Als ein Beispiel für die Situation verweist Ferlaino auf die renommierte Max-Planck-Medaille der Deutschen Physikalischen Gesellschaft (DPG): Der Preis für exzellente Beiträge aus der theoretischen Physik wurde seit 1929 insgesamt 89-mal verliehen, nur zweimal an Frauen. Um die Situation besser zu verstehen, brauche es ein Monitoring. Über "atom*innen" will man etwa auch zur Verfügung stehende Daten sichten, sammeln und analysieren - in der Hoffnung, Wege aus dem Dilemma zu finden.

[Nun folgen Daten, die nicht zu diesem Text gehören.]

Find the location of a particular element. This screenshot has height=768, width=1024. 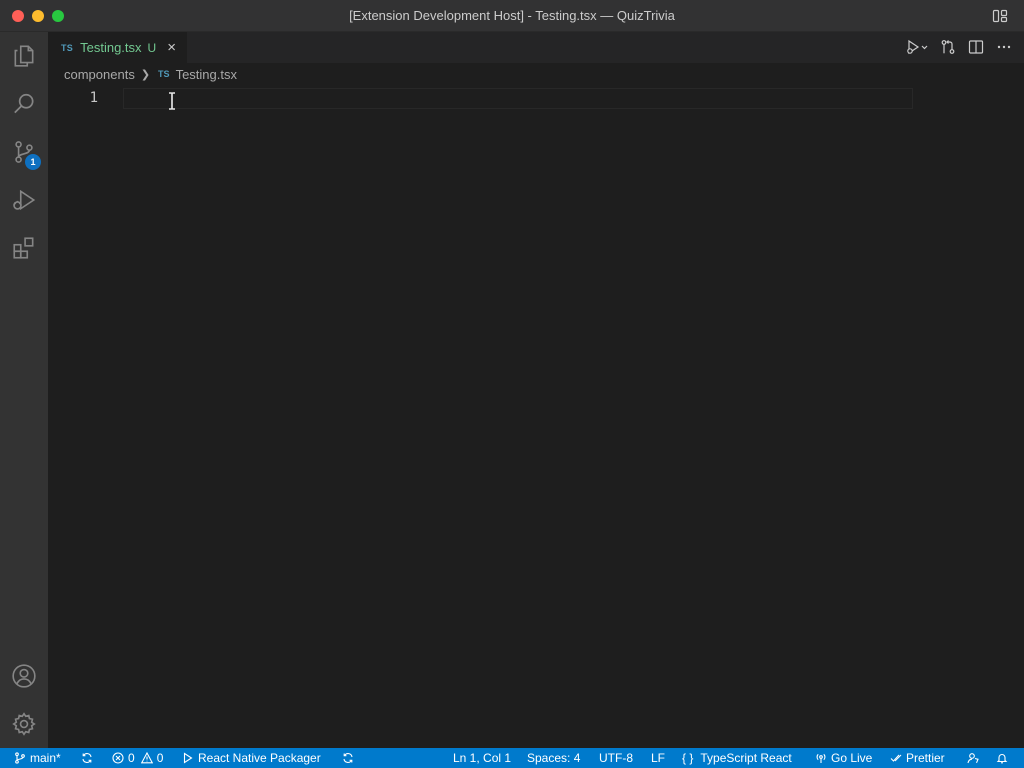

tab-testing-tsx: TS Testing.tsx U × is located at coordinates (118, 48).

Anders die Situation in Bezug auf Österreichs "Wissenschafterin oder Wissenschafter des Jahres": Ferlaino folgt mit ihrer Auszeichnung auf die Klimaökonomin Sigrid Stagl (2024) und die Glaziologin Andrea Fischer (2023). Davor ging der Preis an den Ökologen Franz Essl, 2021 wurde der Komplexitätsforscher Peter Klimek gewählt. 2020 wurde mit der Virologin Elisabeth Puchhammer (2020) eine weitere renommierte weibliche Forscherin mit der Auszeichnung bedacht.

(S E R V I C E - https://www.uibk.ac.at/de/exphys/; https://iqoqi.at/; http://www.wissenschaftsjournalisten.at/)

Zusammenfassung
  • Die Quantenphysikerin Francesca Ferlaino wurde vom Klub der Bildungs- und Wissenschaftsjournalist:innen zur "Wissenschafterin des Jahres 2025" gewählt.

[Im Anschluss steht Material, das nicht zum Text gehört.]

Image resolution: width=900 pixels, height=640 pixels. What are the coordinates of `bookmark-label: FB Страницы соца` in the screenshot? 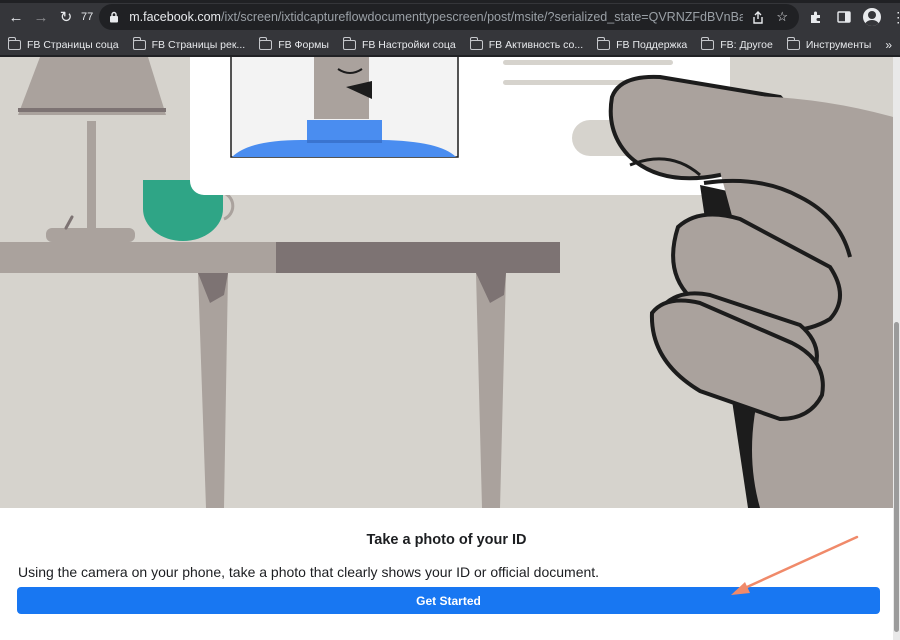 It's located at (73, 44).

  • Ferlaino forscht seit 20 Jahren in Österreich, ist Professorin an der Universität Innsbruck und am IQOQI der ÖAW und wurde für ihre Vermittlung komplexer Quantenphänomene ausgezeichnet.
  • Zu ihren Forschungsschwerpunkten zählen ultrakalte magnetische Atome nahe dem absoluten Nullpunkt (minus 273 Grad Celsius), Bose-Einstein-Kondensate und Superfluidität.
  • Sie engagiert sich stark für Frauen in der Physik, gründete 2024 das Netzwerk "atom*innen" und thematisiert die geringe Zahl weiblicher Preisträgerinnen, wie nur zwei Frauen bei 89 Verleihungen der Max-Planck-Medaille seit 1929.
  • Ferlaino wurde mehrfach mit hochdotierten Preisen wie mehreren ERC-Grants und dem Grete-Rehor-Staatspreis 2023 ausgezeichnet und warnt vor einer Verwässerung des Begriffs "Quantum" durch kommerzielle Nutzung.